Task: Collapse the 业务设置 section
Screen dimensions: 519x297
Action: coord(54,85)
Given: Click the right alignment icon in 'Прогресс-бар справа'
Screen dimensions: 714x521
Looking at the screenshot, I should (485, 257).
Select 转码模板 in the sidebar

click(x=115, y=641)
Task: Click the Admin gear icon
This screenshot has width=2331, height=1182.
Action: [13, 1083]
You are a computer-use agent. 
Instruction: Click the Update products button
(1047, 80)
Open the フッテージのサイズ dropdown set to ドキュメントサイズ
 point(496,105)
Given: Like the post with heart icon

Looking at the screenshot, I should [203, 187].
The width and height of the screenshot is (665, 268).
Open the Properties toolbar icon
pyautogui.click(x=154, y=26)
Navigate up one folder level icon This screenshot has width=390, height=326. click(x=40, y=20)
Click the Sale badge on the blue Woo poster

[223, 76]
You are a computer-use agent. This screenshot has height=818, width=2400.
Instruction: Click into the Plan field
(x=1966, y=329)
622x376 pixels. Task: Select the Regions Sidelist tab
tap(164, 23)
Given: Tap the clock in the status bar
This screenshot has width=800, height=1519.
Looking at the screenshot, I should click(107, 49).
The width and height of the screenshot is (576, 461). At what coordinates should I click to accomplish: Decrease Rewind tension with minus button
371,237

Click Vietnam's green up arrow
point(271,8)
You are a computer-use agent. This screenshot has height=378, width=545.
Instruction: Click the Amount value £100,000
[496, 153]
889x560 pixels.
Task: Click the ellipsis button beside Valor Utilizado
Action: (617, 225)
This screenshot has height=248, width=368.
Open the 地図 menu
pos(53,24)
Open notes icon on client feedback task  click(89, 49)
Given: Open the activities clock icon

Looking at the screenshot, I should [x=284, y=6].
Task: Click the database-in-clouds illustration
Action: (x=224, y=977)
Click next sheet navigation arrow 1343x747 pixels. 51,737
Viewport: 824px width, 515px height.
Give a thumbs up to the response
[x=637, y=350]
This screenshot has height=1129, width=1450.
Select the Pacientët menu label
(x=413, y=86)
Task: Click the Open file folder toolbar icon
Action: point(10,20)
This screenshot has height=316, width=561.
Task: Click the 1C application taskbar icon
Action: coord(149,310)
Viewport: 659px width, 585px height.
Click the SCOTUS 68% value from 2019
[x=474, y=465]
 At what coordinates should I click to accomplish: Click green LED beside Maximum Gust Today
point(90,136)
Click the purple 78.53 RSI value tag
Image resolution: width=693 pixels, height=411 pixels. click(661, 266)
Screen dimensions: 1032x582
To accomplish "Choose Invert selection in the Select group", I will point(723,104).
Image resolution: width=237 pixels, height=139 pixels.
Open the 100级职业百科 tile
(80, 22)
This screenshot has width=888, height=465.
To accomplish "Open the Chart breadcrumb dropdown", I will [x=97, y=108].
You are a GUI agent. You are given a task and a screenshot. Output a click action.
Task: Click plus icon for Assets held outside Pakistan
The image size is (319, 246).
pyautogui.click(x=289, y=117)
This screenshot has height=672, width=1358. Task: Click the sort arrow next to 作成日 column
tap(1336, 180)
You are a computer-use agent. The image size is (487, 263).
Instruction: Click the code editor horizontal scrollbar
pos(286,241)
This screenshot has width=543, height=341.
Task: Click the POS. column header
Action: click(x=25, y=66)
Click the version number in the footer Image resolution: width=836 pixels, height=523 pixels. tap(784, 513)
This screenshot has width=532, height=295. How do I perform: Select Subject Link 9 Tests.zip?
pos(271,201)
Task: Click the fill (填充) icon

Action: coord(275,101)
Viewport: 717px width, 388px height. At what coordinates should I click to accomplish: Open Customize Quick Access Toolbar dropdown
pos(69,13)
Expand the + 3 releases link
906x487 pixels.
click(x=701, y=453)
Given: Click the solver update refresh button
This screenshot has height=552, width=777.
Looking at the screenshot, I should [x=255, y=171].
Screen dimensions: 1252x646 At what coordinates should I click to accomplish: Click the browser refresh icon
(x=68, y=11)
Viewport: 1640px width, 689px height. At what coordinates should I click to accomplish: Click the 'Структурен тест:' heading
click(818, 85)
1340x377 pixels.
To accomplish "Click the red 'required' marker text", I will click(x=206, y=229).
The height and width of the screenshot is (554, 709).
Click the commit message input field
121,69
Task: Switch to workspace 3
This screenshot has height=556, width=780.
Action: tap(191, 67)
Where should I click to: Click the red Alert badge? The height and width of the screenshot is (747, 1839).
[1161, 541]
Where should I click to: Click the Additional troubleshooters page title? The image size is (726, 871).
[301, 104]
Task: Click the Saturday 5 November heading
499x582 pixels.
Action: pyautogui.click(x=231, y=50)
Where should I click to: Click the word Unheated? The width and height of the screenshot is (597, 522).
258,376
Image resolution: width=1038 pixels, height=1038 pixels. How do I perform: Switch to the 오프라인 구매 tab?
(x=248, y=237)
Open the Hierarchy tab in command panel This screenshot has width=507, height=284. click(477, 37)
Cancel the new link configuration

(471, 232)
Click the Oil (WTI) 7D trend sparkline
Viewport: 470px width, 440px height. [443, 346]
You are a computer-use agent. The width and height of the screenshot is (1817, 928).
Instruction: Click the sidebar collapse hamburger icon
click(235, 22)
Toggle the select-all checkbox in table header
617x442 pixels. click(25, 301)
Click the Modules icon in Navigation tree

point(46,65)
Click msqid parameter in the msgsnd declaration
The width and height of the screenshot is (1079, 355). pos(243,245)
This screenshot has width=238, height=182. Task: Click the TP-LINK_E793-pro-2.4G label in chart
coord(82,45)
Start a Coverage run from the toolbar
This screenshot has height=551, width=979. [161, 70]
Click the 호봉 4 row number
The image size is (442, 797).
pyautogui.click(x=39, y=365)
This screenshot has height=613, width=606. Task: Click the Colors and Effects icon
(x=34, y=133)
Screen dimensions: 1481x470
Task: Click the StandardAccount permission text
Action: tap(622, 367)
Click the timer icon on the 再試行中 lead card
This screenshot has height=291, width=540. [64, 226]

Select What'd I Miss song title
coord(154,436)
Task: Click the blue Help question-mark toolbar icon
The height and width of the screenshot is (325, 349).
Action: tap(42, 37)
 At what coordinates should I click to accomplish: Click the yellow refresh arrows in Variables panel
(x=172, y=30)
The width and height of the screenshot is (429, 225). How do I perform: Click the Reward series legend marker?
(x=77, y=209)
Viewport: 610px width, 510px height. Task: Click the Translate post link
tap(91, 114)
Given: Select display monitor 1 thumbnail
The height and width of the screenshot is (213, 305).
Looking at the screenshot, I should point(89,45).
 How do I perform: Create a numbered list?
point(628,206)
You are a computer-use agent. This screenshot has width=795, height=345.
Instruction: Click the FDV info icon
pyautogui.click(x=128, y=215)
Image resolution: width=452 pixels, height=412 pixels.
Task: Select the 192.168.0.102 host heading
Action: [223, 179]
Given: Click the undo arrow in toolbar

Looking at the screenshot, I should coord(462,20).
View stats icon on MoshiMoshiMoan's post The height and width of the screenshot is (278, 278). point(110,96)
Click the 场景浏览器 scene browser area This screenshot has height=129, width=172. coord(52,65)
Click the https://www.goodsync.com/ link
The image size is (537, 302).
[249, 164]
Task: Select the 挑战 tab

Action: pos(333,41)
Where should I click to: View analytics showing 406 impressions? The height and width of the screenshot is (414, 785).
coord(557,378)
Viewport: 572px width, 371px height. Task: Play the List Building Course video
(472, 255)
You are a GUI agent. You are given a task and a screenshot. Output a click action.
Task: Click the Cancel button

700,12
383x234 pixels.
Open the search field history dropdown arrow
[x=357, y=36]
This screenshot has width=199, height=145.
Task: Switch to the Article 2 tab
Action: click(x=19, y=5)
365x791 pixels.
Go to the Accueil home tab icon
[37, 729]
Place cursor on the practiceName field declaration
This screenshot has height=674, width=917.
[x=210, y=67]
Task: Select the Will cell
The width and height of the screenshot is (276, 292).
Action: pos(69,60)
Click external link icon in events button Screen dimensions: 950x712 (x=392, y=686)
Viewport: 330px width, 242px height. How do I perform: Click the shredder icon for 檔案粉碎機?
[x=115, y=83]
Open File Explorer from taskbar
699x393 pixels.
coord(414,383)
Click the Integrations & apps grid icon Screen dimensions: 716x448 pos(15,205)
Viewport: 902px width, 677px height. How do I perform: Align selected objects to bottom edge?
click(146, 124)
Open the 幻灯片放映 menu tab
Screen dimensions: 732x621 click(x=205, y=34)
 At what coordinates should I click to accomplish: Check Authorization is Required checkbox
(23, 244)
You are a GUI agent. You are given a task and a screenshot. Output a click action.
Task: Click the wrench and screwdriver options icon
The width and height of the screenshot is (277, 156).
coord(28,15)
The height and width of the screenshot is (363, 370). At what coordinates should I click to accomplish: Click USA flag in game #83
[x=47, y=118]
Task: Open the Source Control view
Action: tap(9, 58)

================================

◆ EXERCISE DIRECTIONS ◆
Using the records above, write out exactly the lines between the one holding "Viewport: 1640px width, 689px" and the one holding "Task: Click the Saturday 5 November heading", inclusive; leave everything else out.

◆ FINAL ANSWER ◆
Viewport: 1640px width, 689px height. At what coordinates should I click to accomplish: Click the 'Структурен тест:' heading
click(818, 85)
1340x377 pixels.
To accomplish "Click the red 'required' marker text", I will click(x=206, y=229).
The height and width of the screenshot is (554, 709).
Click the commit message input field
121,69
Task: Switch to workspace 3
This screenshot has height=556, width=780.
Action: tap(191, 67)
Where should I click to: Click the red Alert badge? The height and width of the screenshot is (747, 1839).
[1161, 541]
Where should I click to: Click the Additional troubleshooters page title? The image size is (726, 871).
[301, 104]
Task: Click the Saturday 5 November heading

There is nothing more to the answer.